## RECORDS SUPPLIED
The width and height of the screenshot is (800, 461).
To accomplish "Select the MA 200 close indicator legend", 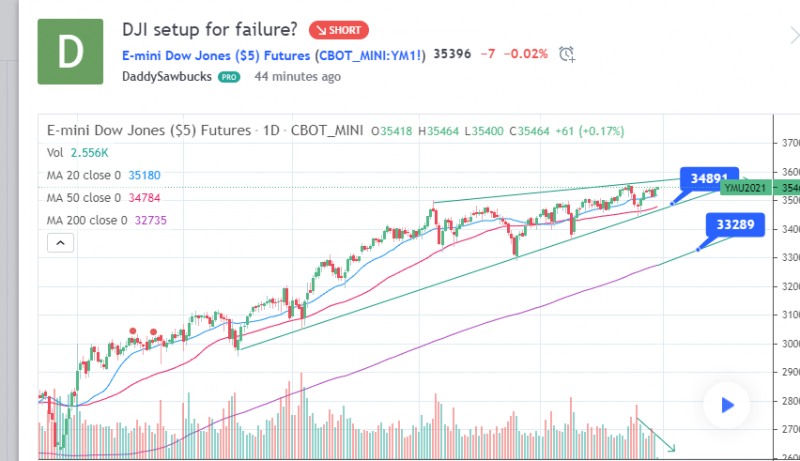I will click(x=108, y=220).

==

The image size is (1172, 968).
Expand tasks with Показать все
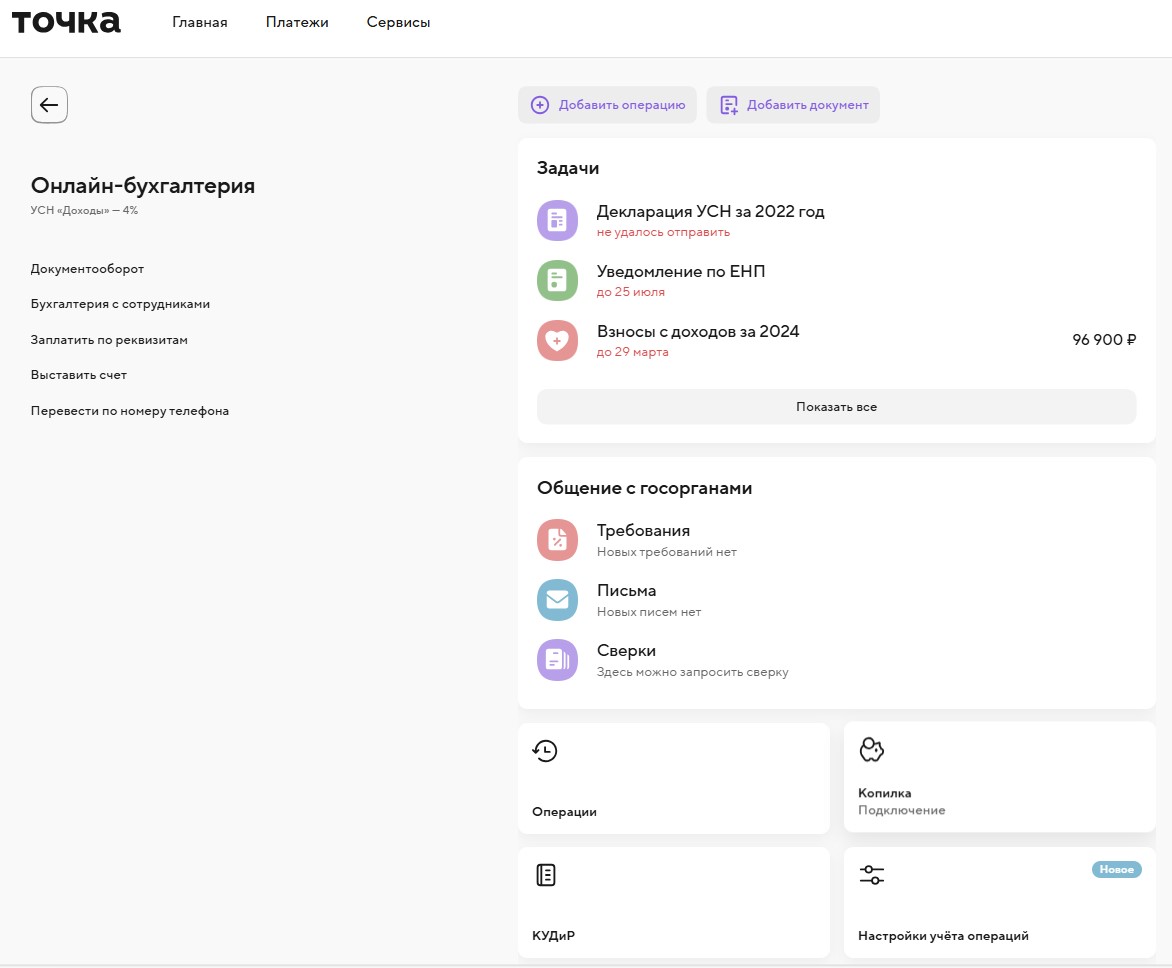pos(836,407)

--

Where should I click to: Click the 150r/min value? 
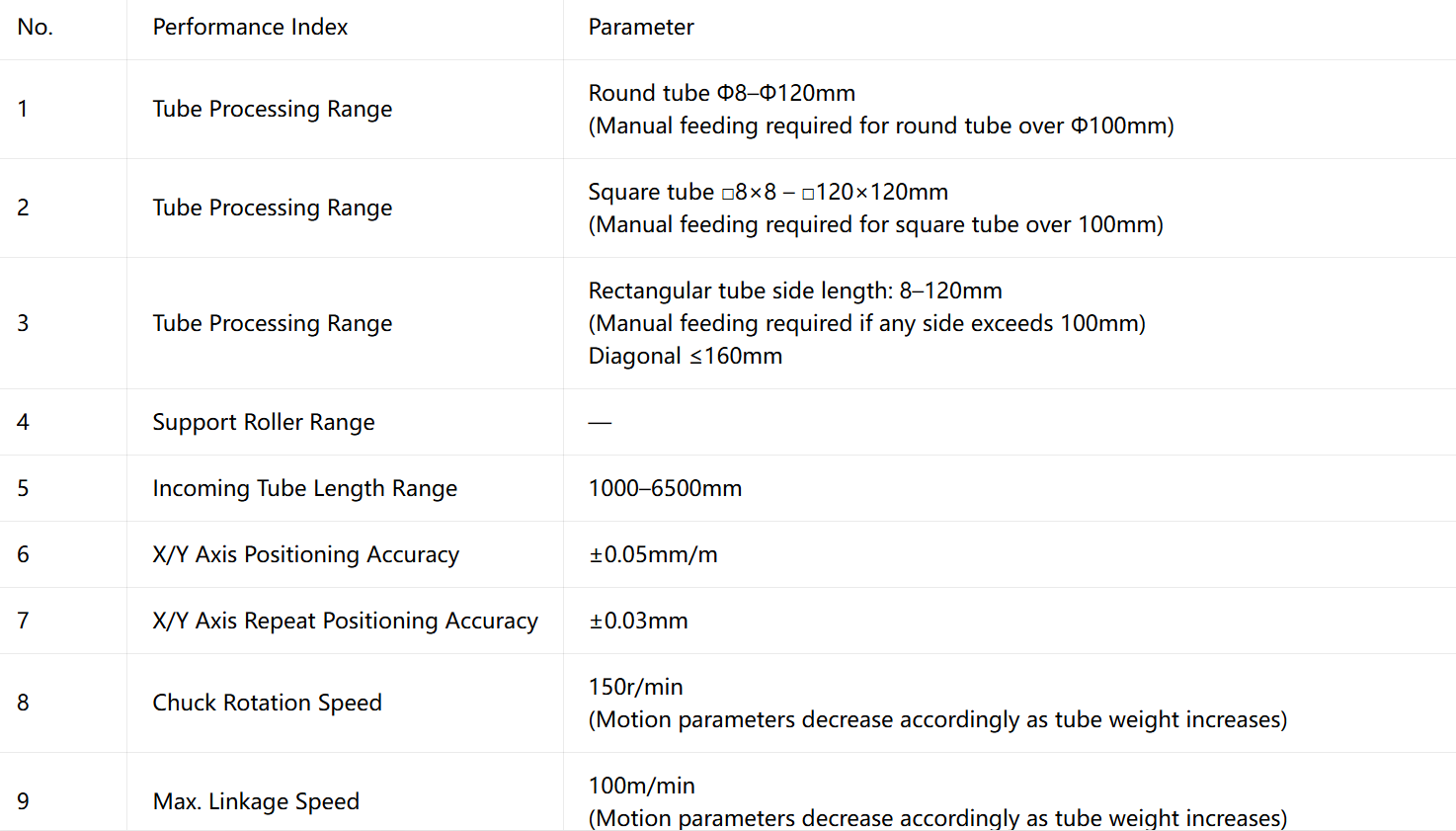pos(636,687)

## TASK BRIEF
Rewrite the entries from the line containing "The image size is (1172, 968)." down through the line containing "pos(836,407)", replacing "Expand" with "Show" and keeping everything else unchanged. Omit the pictures from your output.

## SOLUTION
The image size is (1172, 968).
Show tasks with Показать все
pos(836,407)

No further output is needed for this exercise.